:: Saved data entries ::
--- --- ---

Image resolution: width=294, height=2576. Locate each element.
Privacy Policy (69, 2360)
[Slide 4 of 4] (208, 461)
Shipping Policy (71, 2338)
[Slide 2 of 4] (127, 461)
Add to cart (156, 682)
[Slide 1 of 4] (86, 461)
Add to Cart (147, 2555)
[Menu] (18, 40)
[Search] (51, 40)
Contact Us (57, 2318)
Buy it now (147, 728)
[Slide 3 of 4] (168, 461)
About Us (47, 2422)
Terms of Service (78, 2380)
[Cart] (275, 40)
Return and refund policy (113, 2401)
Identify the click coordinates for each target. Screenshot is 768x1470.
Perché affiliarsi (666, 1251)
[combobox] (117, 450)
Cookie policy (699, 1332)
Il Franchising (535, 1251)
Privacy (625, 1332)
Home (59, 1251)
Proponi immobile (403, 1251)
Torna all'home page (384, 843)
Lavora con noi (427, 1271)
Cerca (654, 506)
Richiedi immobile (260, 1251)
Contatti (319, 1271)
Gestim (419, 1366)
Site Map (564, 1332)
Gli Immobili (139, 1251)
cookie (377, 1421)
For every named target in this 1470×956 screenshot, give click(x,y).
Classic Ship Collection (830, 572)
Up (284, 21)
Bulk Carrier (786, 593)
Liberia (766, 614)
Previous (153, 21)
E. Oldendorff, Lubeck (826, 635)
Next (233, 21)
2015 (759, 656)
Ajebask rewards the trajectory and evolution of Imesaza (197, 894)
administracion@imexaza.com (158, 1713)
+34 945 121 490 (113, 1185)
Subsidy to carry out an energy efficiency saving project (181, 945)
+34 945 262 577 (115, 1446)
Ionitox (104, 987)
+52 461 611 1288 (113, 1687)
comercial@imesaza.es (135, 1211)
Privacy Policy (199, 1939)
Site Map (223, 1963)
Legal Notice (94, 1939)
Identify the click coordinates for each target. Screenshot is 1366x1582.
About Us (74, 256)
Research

--- --- ---

:: PROBLEM TO WORK ON ::
Within the entries, find all lines holding "Identify" and copy each one.

:: ANSWER BOX ::
Identify the click coordinates for each target. Screenshot is 768x1470.
Identify the click coordinates for each target. Screenshot is 1366x1582.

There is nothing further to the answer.